Elon University

Influencing the Shape of the Information Infrastructure

With the trend to commercial networking and more indirect governmental involvement, the use of infrastructure procurement decisions to control and plan the Internet’s growth will end. This is a critical problem in the transition to commercial services. Without some other means to provide overall guidance for Internet planning, chaotic growth may effectively disable the Internet and prevent future success … the federal government [must] leave a clear line of succession for the oversight of the Internet … A fight over ownership of the Internet architecture, which could easily occur in the power vacuum left if the federal government were to withdraw further, would be intolerably destructive, jeopardizing the future role of the Internet as part of the foundation for the NII.

Influencing the Shape of the Information Infrastructure

No organization at the moment holds the charter to set a global vision of the NII. The Internet Society represents one effort to provide coherence in this dimension … Since the current broad base of stakeholders precludes direct control by the government, the government must decide what organizations it will support to bring into existence a vision for the NII as well as the supporting standards, and it must work internationally to establish the working relationships and the mandates that can make the NII a reality.

Leadership in Education

Specifically expanding and empowering the Advanced Research Projects Agency (ARPA) and NSF to contribute more broadly to the NII could assure a dynamic outlook on the underlying technology and architecture as well as prepare for the ongoing process (including specification, implementation, and support) of upgrading that technological base.

Leadership in Education

The vision of the Open Data Network is not a lowest-common-denominator approach: it incorporates a need for an evolving low end, but it lays the foundation for a richer construct for the future.

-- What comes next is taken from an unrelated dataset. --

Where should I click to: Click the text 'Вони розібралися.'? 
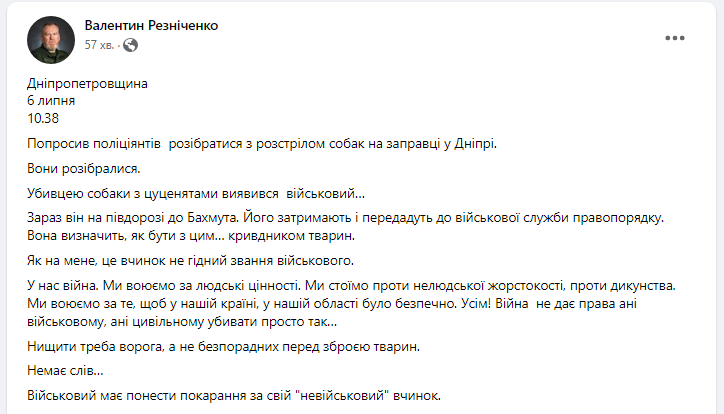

The challenge for the country is to shape the architecture of the network so that the NII that results meets not just short-term commercial objectives, but also longer-term societal needs. It is important to appreciate these differences in outlook now, since progress dictates that rough agreement on an NII vision be achieved sooner rather than later.

Leadership in Education

This existing set of involved parties is bewilderingly large and diverse, and it is growing. It is also fragmented … A consequence of the broadening and fragmentation is that the concerns of the research, education, and library communities are not consistently addressed and are in danger of not being heard.

Paying the Price

The federal government now has a unique opportunity to build on [the success of NREN] through investment to further advance the underlying technologies (to support the technological underpinnings for the services that will ride over the network(s) and to connect users with the information they seek) and to develop quality information resources (e.g., databases consisting of government information or modules for educational curricula for which information infrastructure is a tool) that will further the use of the networks.

Paying the Price

There is a clear opportunity for the federal government to act as a catalyst for wise development of the NII and as an arbiter among the various interests that must be balanced for the NII to serve a broad array of national needs. The federal government must effect a delicate balance between the free-for-all chaos likely to result from a hands-off posture and the overcontrolled bureaucratic process that can result from being too heavy-handed.

Paying the Price

The ideal pricing structure is likely to change over time. The argument for flat-fee charging, in the near term, to stimulate experimentation and use, extends beyond the research and education communities to business and the general public. Usage-sensitive pricing might be preferable in the long run, when network-based applications are as mature and familiar as voice telephony, photocopying, postal service, and other information-related transactions for which usage-sensitive charging already exists.